PROVIDED ENTRIES —
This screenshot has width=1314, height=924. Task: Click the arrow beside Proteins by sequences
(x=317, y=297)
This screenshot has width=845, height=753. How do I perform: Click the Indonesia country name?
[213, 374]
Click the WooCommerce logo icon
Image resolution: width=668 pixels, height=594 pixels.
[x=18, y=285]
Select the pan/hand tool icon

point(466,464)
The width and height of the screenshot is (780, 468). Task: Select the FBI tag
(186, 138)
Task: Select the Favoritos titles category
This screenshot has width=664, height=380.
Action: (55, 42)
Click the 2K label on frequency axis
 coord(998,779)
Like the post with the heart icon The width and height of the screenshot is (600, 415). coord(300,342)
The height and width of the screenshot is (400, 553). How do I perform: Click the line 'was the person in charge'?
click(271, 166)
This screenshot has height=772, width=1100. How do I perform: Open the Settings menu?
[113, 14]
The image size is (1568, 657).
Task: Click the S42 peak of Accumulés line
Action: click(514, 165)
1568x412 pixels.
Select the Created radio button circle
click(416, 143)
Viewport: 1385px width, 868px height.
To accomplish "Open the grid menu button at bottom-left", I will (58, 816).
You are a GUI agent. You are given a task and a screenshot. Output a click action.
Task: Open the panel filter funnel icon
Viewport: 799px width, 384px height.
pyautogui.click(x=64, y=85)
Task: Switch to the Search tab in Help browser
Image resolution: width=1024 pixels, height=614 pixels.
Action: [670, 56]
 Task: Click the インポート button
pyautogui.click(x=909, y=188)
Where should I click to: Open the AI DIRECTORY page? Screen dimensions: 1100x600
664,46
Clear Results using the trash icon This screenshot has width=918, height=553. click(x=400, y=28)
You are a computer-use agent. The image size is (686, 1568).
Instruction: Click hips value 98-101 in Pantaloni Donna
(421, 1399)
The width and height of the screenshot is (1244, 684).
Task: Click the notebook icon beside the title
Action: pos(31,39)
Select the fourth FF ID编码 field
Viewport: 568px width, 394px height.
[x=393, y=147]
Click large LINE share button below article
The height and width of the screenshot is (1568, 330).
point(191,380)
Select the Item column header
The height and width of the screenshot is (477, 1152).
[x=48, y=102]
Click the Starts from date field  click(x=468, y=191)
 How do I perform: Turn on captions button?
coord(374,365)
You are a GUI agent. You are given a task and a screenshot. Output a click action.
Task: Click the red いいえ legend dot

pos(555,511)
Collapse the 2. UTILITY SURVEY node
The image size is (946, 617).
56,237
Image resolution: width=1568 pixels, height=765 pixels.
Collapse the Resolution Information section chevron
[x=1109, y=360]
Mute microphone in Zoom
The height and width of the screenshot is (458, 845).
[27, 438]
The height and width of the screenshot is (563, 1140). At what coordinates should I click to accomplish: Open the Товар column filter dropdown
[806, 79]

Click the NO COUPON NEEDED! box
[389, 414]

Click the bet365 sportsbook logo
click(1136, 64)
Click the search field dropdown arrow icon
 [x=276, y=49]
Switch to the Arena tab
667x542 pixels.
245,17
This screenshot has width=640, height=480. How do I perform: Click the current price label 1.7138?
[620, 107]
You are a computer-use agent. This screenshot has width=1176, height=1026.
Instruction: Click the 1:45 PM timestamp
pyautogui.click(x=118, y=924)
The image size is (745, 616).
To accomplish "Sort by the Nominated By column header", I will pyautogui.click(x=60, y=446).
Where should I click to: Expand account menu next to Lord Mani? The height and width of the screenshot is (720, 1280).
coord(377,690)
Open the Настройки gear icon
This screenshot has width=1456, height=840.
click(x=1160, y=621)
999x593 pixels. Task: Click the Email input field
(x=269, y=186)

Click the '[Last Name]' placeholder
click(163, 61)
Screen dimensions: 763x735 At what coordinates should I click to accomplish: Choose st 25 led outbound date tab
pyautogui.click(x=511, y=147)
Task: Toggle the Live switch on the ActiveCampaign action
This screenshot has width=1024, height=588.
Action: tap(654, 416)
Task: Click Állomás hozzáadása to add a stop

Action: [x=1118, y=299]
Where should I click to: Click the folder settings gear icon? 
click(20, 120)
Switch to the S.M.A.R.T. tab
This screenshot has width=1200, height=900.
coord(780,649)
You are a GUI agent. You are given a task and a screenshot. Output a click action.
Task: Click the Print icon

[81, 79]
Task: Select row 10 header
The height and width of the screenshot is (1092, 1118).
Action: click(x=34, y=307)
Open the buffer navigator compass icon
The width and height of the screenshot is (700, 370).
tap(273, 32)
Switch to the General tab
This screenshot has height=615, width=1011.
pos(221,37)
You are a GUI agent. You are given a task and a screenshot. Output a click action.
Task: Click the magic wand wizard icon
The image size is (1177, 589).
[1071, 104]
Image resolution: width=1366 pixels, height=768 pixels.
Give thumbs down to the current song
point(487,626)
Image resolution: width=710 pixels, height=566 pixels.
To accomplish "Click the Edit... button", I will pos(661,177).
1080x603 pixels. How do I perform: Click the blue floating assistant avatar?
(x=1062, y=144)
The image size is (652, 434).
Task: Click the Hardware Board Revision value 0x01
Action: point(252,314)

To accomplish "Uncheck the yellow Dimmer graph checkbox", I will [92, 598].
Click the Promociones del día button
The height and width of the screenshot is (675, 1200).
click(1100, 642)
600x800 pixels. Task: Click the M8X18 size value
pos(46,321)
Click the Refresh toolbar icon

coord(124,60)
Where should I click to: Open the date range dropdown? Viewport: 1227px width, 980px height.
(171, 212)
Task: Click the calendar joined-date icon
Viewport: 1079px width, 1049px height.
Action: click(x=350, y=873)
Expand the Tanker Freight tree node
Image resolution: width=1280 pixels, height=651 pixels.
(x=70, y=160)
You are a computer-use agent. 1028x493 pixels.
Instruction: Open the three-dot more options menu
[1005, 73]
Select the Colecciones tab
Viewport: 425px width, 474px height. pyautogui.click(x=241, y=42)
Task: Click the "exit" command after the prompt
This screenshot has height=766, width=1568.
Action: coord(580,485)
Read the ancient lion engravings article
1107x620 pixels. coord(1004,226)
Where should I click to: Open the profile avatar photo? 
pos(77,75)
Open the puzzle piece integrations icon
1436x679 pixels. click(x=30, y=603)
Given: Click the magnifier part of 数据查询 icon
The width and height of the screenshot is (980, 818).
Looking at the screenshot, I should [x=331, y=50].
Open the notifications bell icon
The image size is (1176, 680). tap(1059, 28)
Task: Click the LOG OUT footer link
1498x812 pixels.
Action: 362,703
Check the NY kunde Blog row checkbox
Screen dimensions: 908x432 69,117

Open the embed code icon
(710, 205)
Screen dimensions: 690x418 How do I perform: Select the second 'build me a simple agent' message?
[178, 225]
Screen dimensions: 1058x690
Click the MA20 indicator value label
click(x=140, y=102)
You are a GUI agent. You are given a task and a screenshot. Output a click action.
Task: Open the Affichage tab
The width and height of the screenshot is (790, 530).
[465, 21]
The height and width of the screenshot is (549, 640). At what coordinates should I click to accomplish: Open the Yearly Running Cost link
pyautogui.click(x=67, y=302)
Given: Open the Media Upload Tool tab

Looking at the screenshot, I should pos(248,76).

TASK DIRECTIONS — Line by line, the listing above is to be transcribed exactly.

RESPONSE —
This screenshot has width=1314, height=924. Task: Click the arrow beside Proteins by sequences
(x=317, y=297)
This screenshot has width=845, height=753. How do I perform: Click the Indonesia country name?
[213, 374]
Click the WooCommerce logo icon
Image resolution: width=668 pixels, height=594 pixels.
[x=18, y=285]
Select the pan/hand tool icon

point(466,464)
The width and height of the screenshot is (780, 468). Task: Select the FBI tag
(186, 138)
Task: Select the Favoritos titles category
This screenshot has width=664, height=380.
Action: (55, 42)
Click the 2K label on frequency axis
 coord(998,779)
Like the post with the heart icon The width and height of the screenshot is (600, 415). coord(300,342)
The height and width of the screenshot is (400, 553). How do I perform: Click the line 'was the person in charge'?
click(271, 166)
This screenshot has height=772, width=1100. How do I perform: Open the Settings menu?
[113, 14]
The image size is (1568, 657).
Task: Click the S42 peak of Accumulés line
Action: click(514, 165)
1568x412 pixels.
Select the Created radio button circle
click(416, 143)
Viewport: 1385px width, 868px height.
To accomplish "Open the grid menu button at bottom-left", I will (58, 816).
You are a GUI agent. You are given a task and a screenshot. Output a click action.
Task: Open the panel filter funnel icon
Viewport: 799px width, 384px height.
pyautogui.click(x=64, y=85)
Task: Switch to the Search tab in Help browser
Image resolution: width=1024 pixels, height=614 pixels.
Action: [670, 56]
 Task: Click the インポート button
pyautogui.click(x=909, y=188)
Where should I click to: Open the AI DIRECTORY page? Screen dimensions: 1100x600
664,46
Clear Results using the trash icon This screenshot has width=918, height=553. click(x=400, y=28)
You are a computer-use agent. The image size is (686, 1568).
Instruction: Click hips value 98-101 in Pantaloni Donna
(421, 1399)
The width and height of the screenshot is (1244, 684).
Task: Click the notebook icon beside the title
Action: pos(31,39)
Select the fourth FF ID编码 field
Viewport: 568px width, 394px height.
[x=393, y=147]
Click large LINE share button below article
The height and width of the screenshot is (1568, 330).
point(191,380)
Select the Item column header
The height and width of the screenshot is (477, 1152).
[x=48, y=102]
Click the Starts from date field  click(x=468, y=191)
 How do I perform: Turn on captions button?
coord(374,365)
You are a GUI agent. You are given a task and a screenshot. Output a click action.
Task: Click the red いいえ legend dot

pos(555,511)
Collapse the 2. UTILITY SURVEY node
The image size is (946, 617).
56,237
Image resolution: width=1568 pixels, height=765 pixels.
Collapse the Resolution Information section chevron
[x=1109, y=360]
Mute microphone in Zoom
The height and width of the screenshot is (458, 845).
[27, 438]
The height and width of the screenshot is (563, 1140). At what coordinates should I click to accomplish: Open the Товар column filter dropdown
[806, 79]

Click the NO COUPON NEEDED! box
[389, 414]

Click the bet365 sportsbook logo
click(1136, 64)
Click the search field dropdown arrow icon
 [x=276, y=49]
Switch to the Arena tab
667x542 pixels.
245,17
This screenshot has width=640, height=480. How do I perform: Click the current price label 1.7138?
[620, 107]
You are a computer-use agent. This screenshot has width=1176, height=1026.
Instruction: Click the 1:45 PM timestamp
pyautogui.click(x=118, y=924)
The image size is (745, 616).
To accomplish "Sort by the Nominated By column header", I will pyautogui.click(x=60, y=446).
Where should I click to: Expand account menu next to Lord Mani? The height and width of the screenshot is (720, 1280).
coord(377,690)
Open the Настройки gear icon
This screenshot has width=1456, height=840.
click(x=1160, y=621)
999x593 pixels. Task: Click the Email input field
(x=269, y=186)

Click the '[Last Name]' placeholder
click(163, 61)
Screen dimensions: 763x735 At what coordinates should I click to accomplish: Choose st 25 led outbound date tab
pyautogui.click(x=511, y=147)
Task: Toggle the Live switch on the ActiveCampaign action
This screenshot has width=1024, height=588.
Action: tap(654, 416)
Task: Click Állomás hozzáadása to add a stop

Action: [x=1118, y=299]
Where should I click to: Click the folder settings gear icon? 
click(20, 120)
Switch to the S.M.A.R.T. tab
This screenshot has width=1200, height=900.
coord(780,649)
You are a GUI agent. You are given a task and a screenshot. Output a click action.
Task: Click the Print icon

[81, 79]
Task: Select row 10 header
The height and width of the screenshot is (1092, 1118).
Action: click(x=34, y=307)
Open the buffer navigator compass icon
The width and height of the screenshot is (700, 370).
tap(273, 32)
Switch to the General tab
This screenshot has height=615, width=1011.
pos(221,37)
You are a GUI agent. You are given a task and a screenshot. Output a click action.
Task: Click the magic wand wizard icon
The image size is (1177, 589).
[1071, 104]
Image resolution: width=1366 pixels, height=768 pixels.
Give thumbs down to the current song
point(487,626)
Image resolution: width=710 pixels, height=566 pixels.
To accomplish "Click the Edit... button", I will pos(661,177).
1080x603 pixels. How do I perform: Click the blue floating assistant avatar?
(x=1062, y=144)
The image size is (652, 434).
Task: Click the Hardware Board Revision value 0x01
Action: point(252,314)

To accomplish "Uncheck the yellow Dimmer graph checkbox", I will [92, 598].
Click the Promociones del día button
The height and width of the screenshot is (675, 1200).
click(1100, 642)
600x800 pixels. Task: Click the M8X18 size value
pos(46,321)
Click the Refresh toolbar icon

coord(124,60)
Where should I click to: Open the date range dropdown? Viewport: 1227px width, 980px height.
(171, 212)
Task: Click the calendar joined-date icon
Viewport: 1079px width, 1049px height.
Action: click(x=350, y=873)
Expand the Tanker Freight tree node
Image resolution: width=1280 pixels, height=651 pixels.
(x=70, y=160)
You are a computer-use agent. 1028x493 pixels.
Instruction: Open the three-dot more options menu
[1005, 73]
Select the Colecciones tab
Viewport: 425px width, 474px height. pyautogui.click(x=241, y=42)
Task: Click the "exit" command after the prompt
This screenshot has height=766, width=1568.
Action: coord(580,485)
Read the ancient lion engravings article
1107x620 pixels. coord(1004,226)
Where should I click to: Open the profile avatar photo? 
pos(77,75)
Open the puzzle piece integrations icon
1436x679 pixels. click(x=30, y=603)
Given: Click the magnifier part of 数据查询 icon
The width and height of the screenshot is (980, 818).
Looking at the screenshot, I should [x=331, y=50].
Open the notifications bell icon
The image size is (1176, 680). tap(1059, 28)
Task: Click the LOG OUT footer link
1498x812 pixels.
Action: 362,703
Check the NY kunde Blog row checkbox
Screen dimensions: 908x432 69,117

Open the embed code icon
(710, 205)
Screen dimensions: 690x418 How do I perform: Select the second 'build me a simple agent' message?
[178, 225]
Screen dimensions: 1058x690
Click the MA20 indicator value label
click(x=140, y=102)
You are a GUI agent. You are given a task and a screenshot. Output a click action.
Task: Open the Affichage tab
The width and height of the screenshot is (790, 530).
[465, 21]
The height and width of the screenshot is (549, 640). At what coordinates should I click to accomplish: Open the Yearly Running Cost link
pyautogui.click(x=67, y=302)
Given: Open the Media Upload Tool tab

Looking at the screenshot, I should pos(248,76).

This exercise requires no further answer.